Car il s'agit de trouver les «1 à 1,5 milliard d'euros» nécessaires au financement intégral du RSA de Martin Hirsch, a dit Nicolas Sarkozy : «On n’a pas beaucoup de moyens et on les disperse sur tout un tas de gens. J'aimerais recentrer le produit de cette prime pour l'emploi sur ceux de nos compatriotes qui en ont vraiment besoin»...
Comme il n'est pas question de revenir sur le «paquet fiscal» voté l'été dernier en faveur des ménages les plus aisés (14 milliards d’€), ni de supprimer vraiment la plupart des 486 «niches» qui exonèrent de riches contribuables du paiement de l'impôt et seraient à l'origine d'un manque à gagner de 73 milliards d’€ en 2007, ni de s'attaquer sérieusement à la fraude fiscale qui grève les finances publiques de quelque 40 milliards d’€ par an, encore moins de «redéployer» et de contrôler l'attribution des 65 milliards d'euros d'aides publiques accordées chaque année aux entreprises, le Président choisit, une fois de plus, de mettre à contribution les plus modestes. En dépit de son mea culpa d'hier soir, où il a lâché du bout des lèvres qu'il allait «tirer les conséquences» du reproche des Français qui ont le sentiment que, jusqu'ici, il n'a œuvré que pour une poignée de nantis… en laissant tomber tous les autres.

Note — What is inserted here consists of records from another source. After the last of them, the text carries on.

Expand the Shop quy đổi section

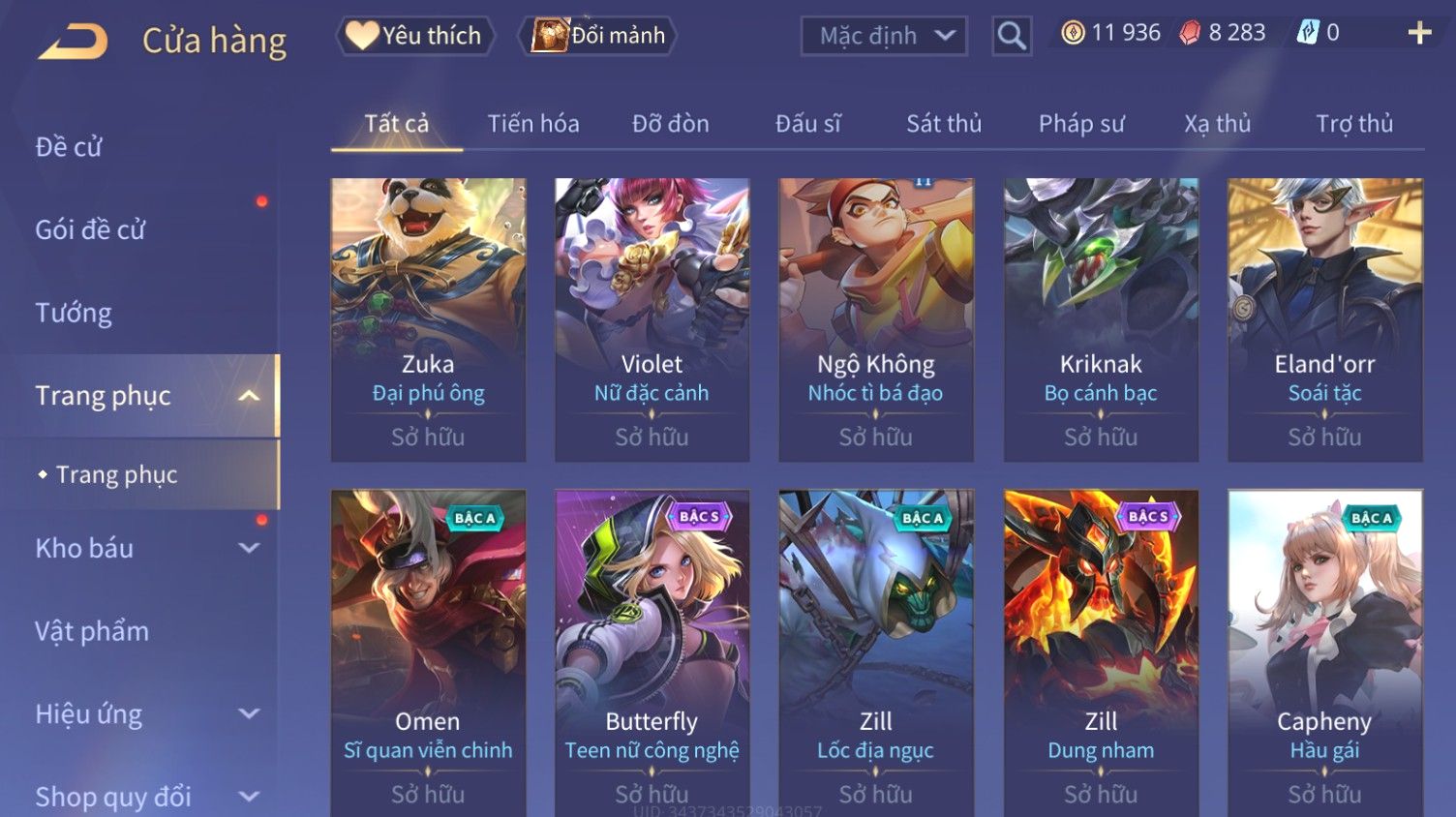(x=249, y=797)
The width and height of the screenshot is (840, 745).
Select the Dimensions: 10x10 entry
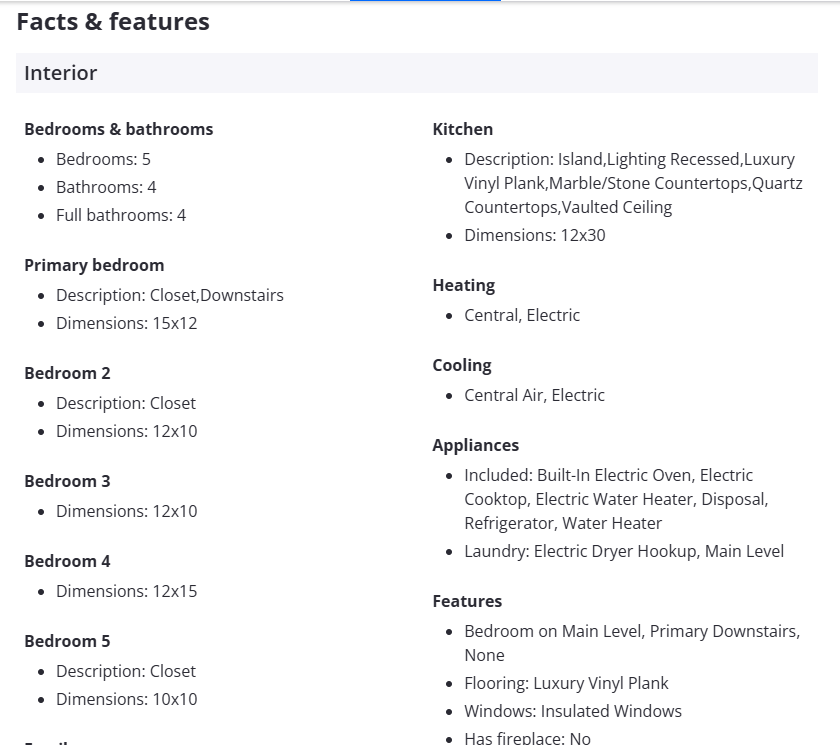coord(126,699)
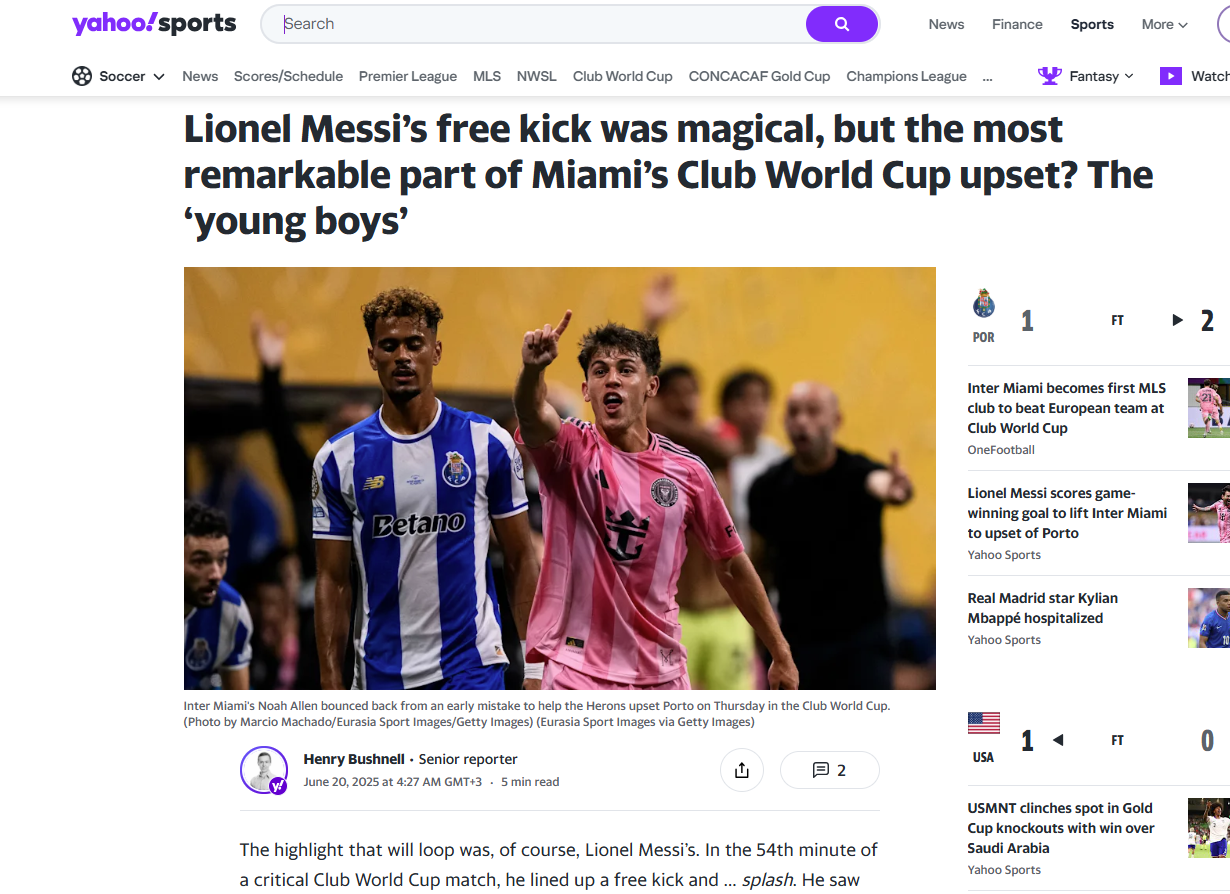The image size is (1230, 894).
Task: Click the USA flag icon
Action: click(984, 723)
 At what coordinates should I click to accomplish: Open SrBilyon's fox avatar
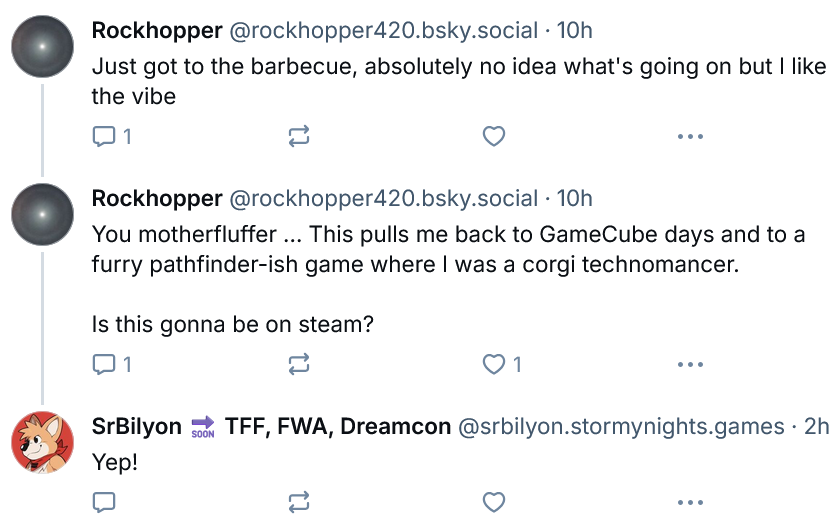pos(43,442)
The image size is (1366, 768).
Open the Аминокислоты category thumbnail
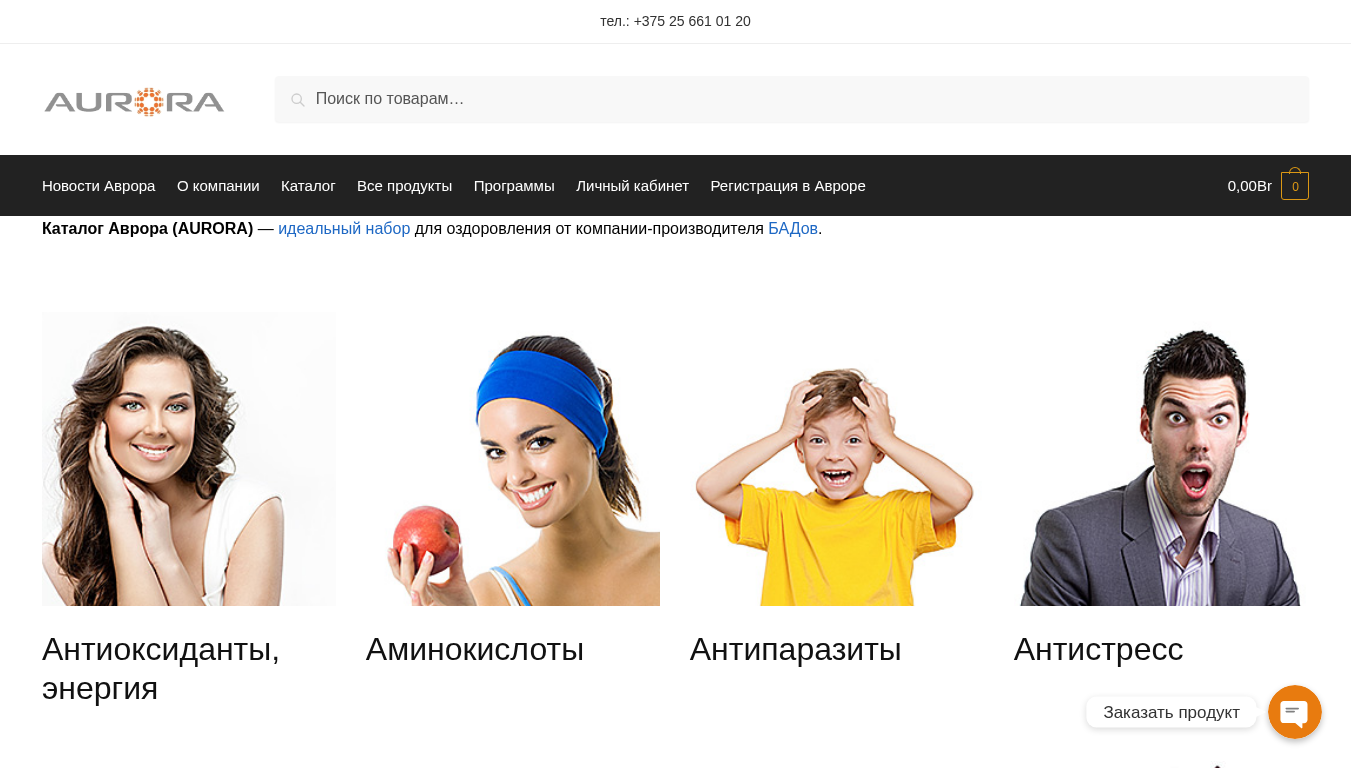[x=513, y=459]
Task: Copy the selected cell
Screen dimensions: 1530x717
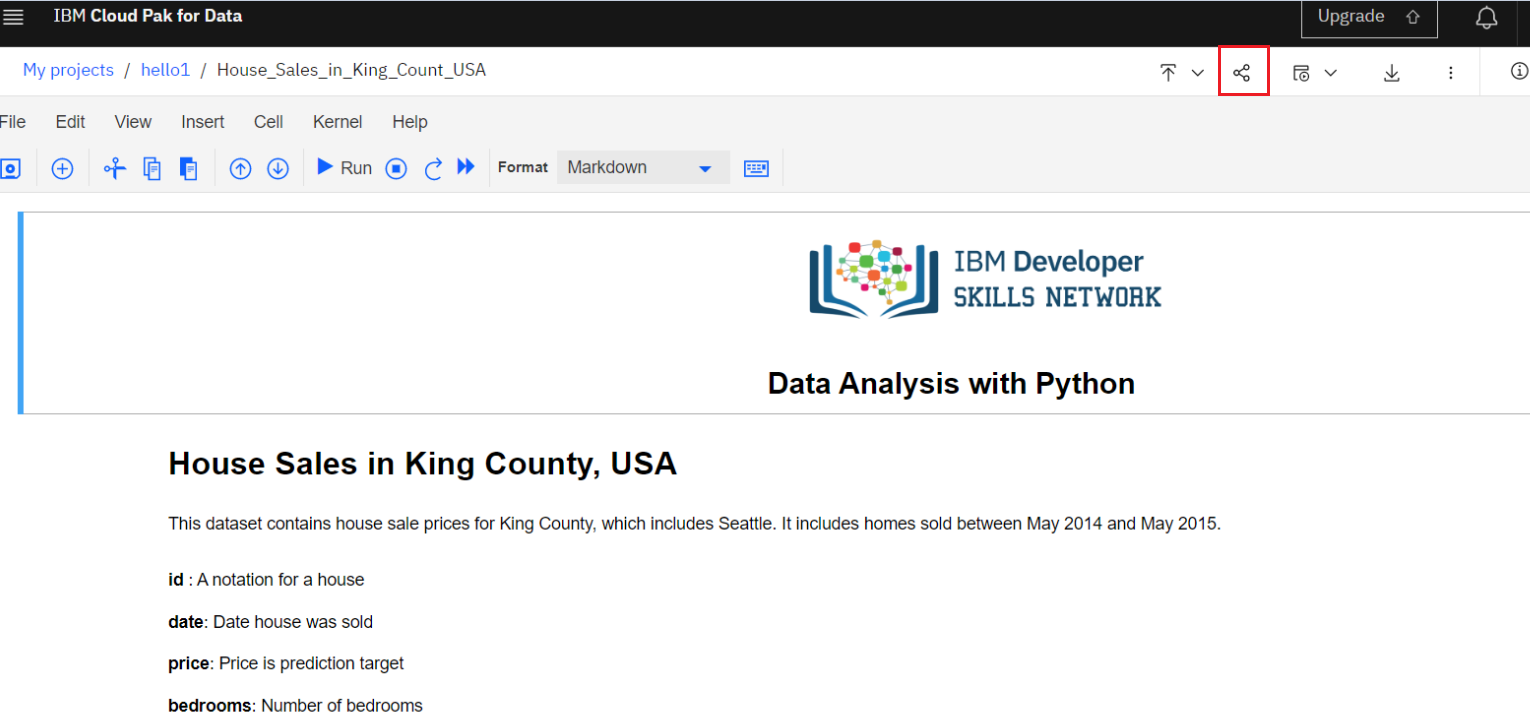Action: point(152,167)
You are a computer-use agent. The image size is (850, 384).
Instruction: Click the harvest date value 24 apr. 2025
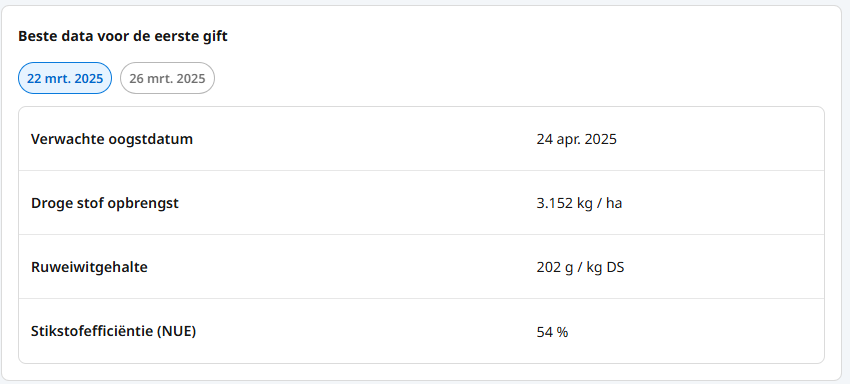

La Prime pour l'emploi, «impôt négatif» créé en 2001 sous Jospin, consistait à redistribuer du pouvoir d'achat aux salariés au plus bas de l'échelle. Elle a été augmentée par le gouvernement Raffarin en 2003, puis doublée par Dominique de Villepin entre 2005 et 2007. Ce dernier vantait son principe, claironnant qu'elle était «un 13e mois pour les Smicards» : un 13e mois bel et bien offert par la collectivité à près de 9 millions de foyers, au grand bonheur de leurs employeurs qui peuvent ainsi, en toute quiétude, continuer à les sous-payer ! Comme l'essentiel des dispositifs d'aide à l'emploi, exclusivement ciblés sur les bas salaires, cette solution dégradée a pour effet pervers de les perpétuer : avec nos 15% de Smicards, nous pulvérisons le record d’Europe des travailleurs abonnés au salaire minimum !
Le Revenu de solidarité active est un autre pis-aller : basé sur l'intolérable constat que l'on peut perdre de l’argent en reprenant un travail, son objectif affiché est de permettre aux personnes les plus «éloignées de l'emploi» de reprendre une activité salariée sans perte de revenu et de droits… pour un temps limité, et un seuil de revenu n'excédant pas «1,1 ou 1,2 Smic» (on n'en décolle pas !). Et si, au final, l'employeur ne joue pas le jeu - embauche définitive avec rémunération conséquente -, l'aide apportée sera réduite à néant.
Une fois de plus, il s'agit de faire assumer par la collectivité les défaillances des patrons qui offrent des salaires qui ne permettent même pas de vivre !!! Comme pour la PPE où aucun effort ne leur est demandé, le RSA va au contraire favoriser le développement du sous-emploi tout en maintenant ses victimes dans l'assistanat. Son objectif caché étant purement statistique : à quelques euros près, les personnes aujourd'hui comptabilisées sous le seuil de pauvreté passeront légèrement au-dessus, ce qui fera mécaniquement baisser le taux de pauvreté (comme on fait baisser le taux de chômage en rabotant la définition du chômeur), sans résoudre le fait crucial qu'aujourd’hui, c'est le travail qui ne paie plus !
Quelle alternative à ces deux options ? Aucune... Sinon une mise en concurrence de deux populations défavorisées : les Pierre qui travaillent, et les Paul qui voudraient travailler. Pourtant, en France, ce sont les employeurs qui sont les plus assistés (32 milliards d'exonérations de «charges» en 2008, au total 65 milliards d'aides publiques diverses et variés versées chaque année aux entreprises). A eux, aucun sacrifice, aucune contrepartie ne sont exigés. Aucun contrôle, aucune sanction ne sont prévus.
Mais on va chipoter sur le coût exorbitant de ces dispositifs de «bricolage» que sont la PPE (4,5 milliards) et le RSA (1,5 milliard), en dressant au passage les bénéficiaires de l'une contre les futurs bénéficiaires de l'autre. On reconnaît là une tactique sarkozyenne classique : tant que les pauvres s'écharpent entre eux sur la distribution des miettes qu'on leur jette, l'impunité des vrais profiteurs du système demeure préservée.